(WHAT YOU NEED TO DO) Reproduce the opening lines of the records exactly, up to and including the line in which "Բլոգ (541, 2440)" occurs.

◇ ◇ ◇ ◇ ◇

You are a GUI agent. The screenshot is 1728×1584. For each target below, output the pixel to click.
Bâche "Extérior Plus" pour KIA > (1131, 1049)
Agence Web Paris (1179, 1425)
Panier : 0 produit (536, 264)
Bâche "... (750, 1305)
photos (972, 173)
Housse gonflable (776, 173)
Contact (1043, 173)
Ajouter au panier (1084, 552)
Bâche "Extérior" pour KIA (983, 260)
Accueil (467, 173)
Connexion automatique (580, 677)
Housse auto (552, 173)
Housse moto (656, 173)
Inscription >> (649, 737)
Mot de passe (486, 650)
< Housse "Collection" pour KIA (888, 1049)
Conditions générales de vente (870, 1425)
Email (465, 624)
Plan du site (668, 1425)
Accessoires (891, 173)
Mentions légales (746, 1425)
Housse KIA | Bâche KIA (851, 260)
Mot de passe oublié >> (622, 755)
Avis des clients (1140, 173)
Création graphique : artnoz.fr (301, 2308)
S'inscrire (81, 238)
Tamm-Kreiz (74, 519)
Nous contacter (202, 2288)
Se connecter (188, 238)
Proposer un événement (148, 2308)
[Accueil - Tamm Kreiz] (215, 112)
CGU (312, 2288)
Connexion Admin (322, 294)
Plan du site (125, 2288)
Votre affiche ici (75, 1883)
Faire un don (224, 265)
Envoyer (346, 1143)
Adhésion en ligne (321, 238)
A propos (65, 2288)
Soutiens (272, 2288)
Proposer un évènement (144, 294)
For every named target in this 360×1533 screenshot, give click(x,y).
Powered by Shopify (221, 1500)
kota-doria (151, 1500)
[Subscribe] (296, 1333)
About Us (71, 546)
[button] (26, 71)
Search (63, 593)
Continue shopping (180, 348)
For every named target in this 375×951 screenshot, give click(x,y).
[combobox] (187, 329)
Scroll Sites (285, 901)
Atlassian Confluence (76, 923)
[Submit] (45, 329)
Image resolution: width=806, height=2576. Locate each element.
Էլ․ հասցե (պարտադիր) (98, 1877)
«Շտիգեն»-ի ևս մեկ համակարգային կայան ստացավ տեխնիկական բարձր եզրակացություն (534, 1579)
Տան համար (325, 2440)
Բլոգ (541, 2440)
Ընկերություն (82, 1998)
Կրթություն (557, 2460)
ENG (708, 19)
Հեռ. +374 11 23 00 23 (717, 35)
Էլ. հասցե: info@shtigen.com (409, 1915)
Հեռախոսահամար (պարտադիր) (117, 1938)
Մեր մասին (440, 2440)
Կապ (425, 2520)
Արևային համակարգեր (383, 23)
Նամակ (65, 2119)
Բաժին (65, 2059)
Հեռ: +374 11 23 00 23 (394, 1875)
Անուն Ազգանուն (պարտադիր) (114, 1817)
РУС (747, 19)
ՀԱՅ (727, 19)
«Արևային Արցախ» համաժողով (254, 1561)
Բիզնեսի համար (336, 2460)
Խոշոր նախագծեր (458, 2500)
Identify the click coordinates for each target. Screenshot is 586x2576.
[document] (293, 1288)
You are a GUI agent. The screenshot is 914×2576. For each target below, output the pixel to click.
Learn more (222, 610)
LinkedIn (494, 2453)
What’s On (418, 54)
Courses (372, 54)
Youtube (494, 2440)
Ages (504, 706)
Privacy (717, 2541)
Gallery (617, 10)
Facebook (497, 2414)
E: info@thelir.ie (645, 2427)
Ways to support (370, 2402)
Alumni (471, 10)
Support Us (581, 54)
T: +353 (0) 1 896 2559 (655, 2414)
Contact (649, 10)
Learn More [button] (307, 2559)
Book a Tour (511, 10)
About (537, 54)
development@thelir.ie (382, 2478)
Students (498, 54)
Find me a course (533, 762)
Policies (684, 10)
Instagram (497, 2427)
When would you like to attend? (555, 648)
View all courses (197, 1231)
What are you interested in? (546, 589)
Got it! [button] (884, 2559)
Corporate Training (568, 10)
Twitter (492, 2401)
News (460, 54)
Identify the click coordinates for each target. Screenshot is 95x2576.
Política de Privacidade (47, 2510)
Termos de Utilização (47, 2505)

◇ ◇ ◇ ◇ ◇

(WRITTEN ANSWER)
You are a GUI agent. The screenshot is 1728×1584. For each target below, output the pixel to click.
Bâche "Extérior Plus" pour KIA > (1131, 1049)
Agence Web Paris (1179, 1425)
Panier : 0 produit (536, 264)
Bâche "... (750, 1305)
photos (972, 173)
Housse gonflable (776, 173)
Contact (1043, 173)
Ajouter au panier (1084, 552)
Bâche "Extérior" pour KIA (983, 260)
Accueil (467, 173)
Connexion automatique (580, 677)
Housse auto (552, 173)
Housse moto (656, 173)
Inscription >> (649, 737)
Mot de passe (486, 650)
< Housse "Collection" pour KIA (888, 1049)
Conditions générales de vente (870, 1425)
Email (465, 624)
Plan du site (668, 1425)
Accessoires (891, 173)
Mentions légales (746, 1425)
Housse KIA | Bâche KIA (851, 260)
Mot de passe oublié >> (622, 755)
Avis des clients (1140, 173)
Création graphique : artnoz.fr (301, 2308)
S'inscrire (81, 238)
Tamm-Kreiz (74, 519)
Nous contacter (202, 2288)
Se connecter (188, 238)
Proposer un événement (148, 2308)
[Accueil - Tamm Kreiz] (215, 112)
CGU (312, 2288)
Connexion Admin (322, 294)
Plan du site (125, 2288)
Votre affiche ici (75, 1883)
Faire un don (224, 265)
Envoyer (346, 1143)
Adhésion en ligne (321, 238)
A propos (65, 2288)
Soutiens (272, 2288)
Proposer un évènement (144, 294)
For every named target in this 360×1533 screenshot, give click(x,y).
Powered by Shopify (221, 1500)
kota-doria (151, 1500)
[Subscribe] (296, 1333)
About Us (71, 546)
[button] (26, 71)
Search (63, 593)
Continue shopping (180, 348)
For every named target in this 375×951 screenshot, give click(x,y).
[combobox] (187, 329)
Scroll Sites (285, 901)
Atlassian Confluence (76, 923)
[Submit] (45, 329)
Image resolution: width=806, height=2576. Locate each element.
Էլ․ հասցե (պարտադիր) (98, 1877)
«Շտիգեն»-ի ևս մեկ համակարգային կայան ստացավ տեխնիկական բարձր եզրակացություն (534, 1579)
Տան համար (325, 2440)
Բլոգ (541, 2440)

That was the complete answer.